* About this task *
Exactly and only the lines below from the one containing "1267x642 pixels." down to the one containing "the Setting gear" are wanted, both included; please exclude every picture.

* Data to use *
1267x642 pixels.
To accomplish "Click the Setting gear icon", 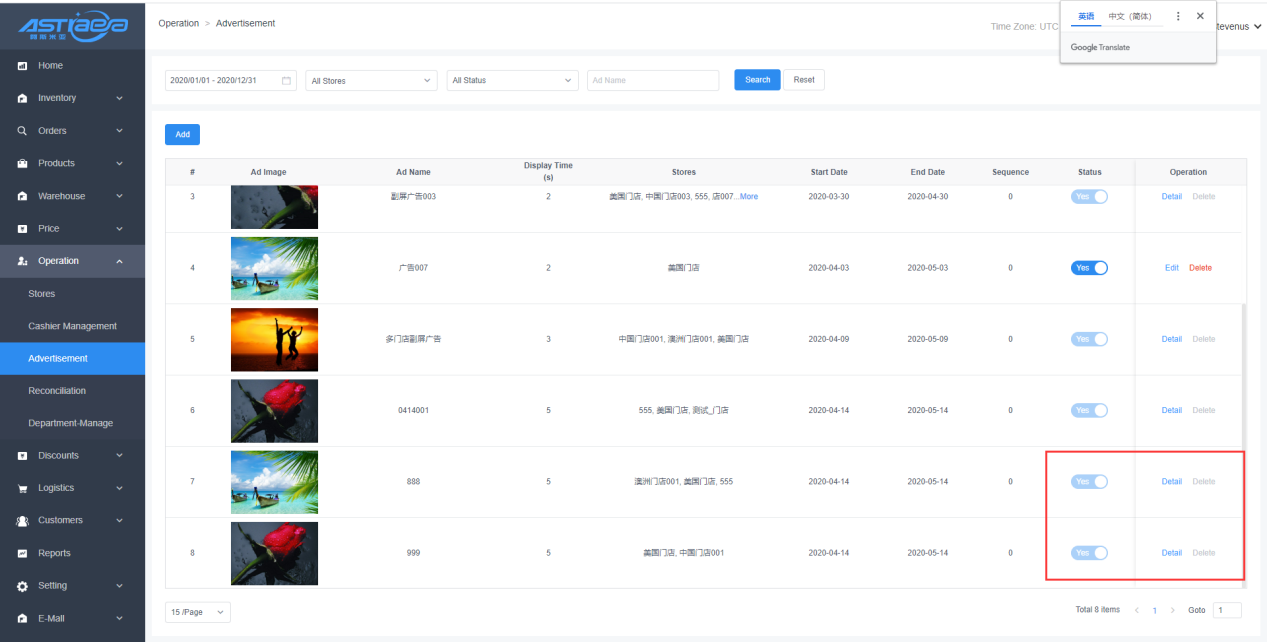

* * *

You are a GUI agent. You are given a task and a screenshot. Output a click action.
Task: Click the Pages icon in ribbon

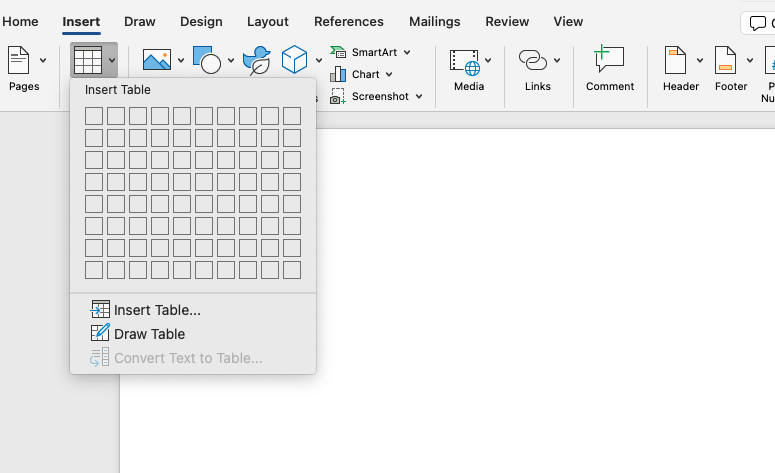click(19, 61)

* Response area *
1267x642 pixels.
To accomplish "Click the Setting gear icon", 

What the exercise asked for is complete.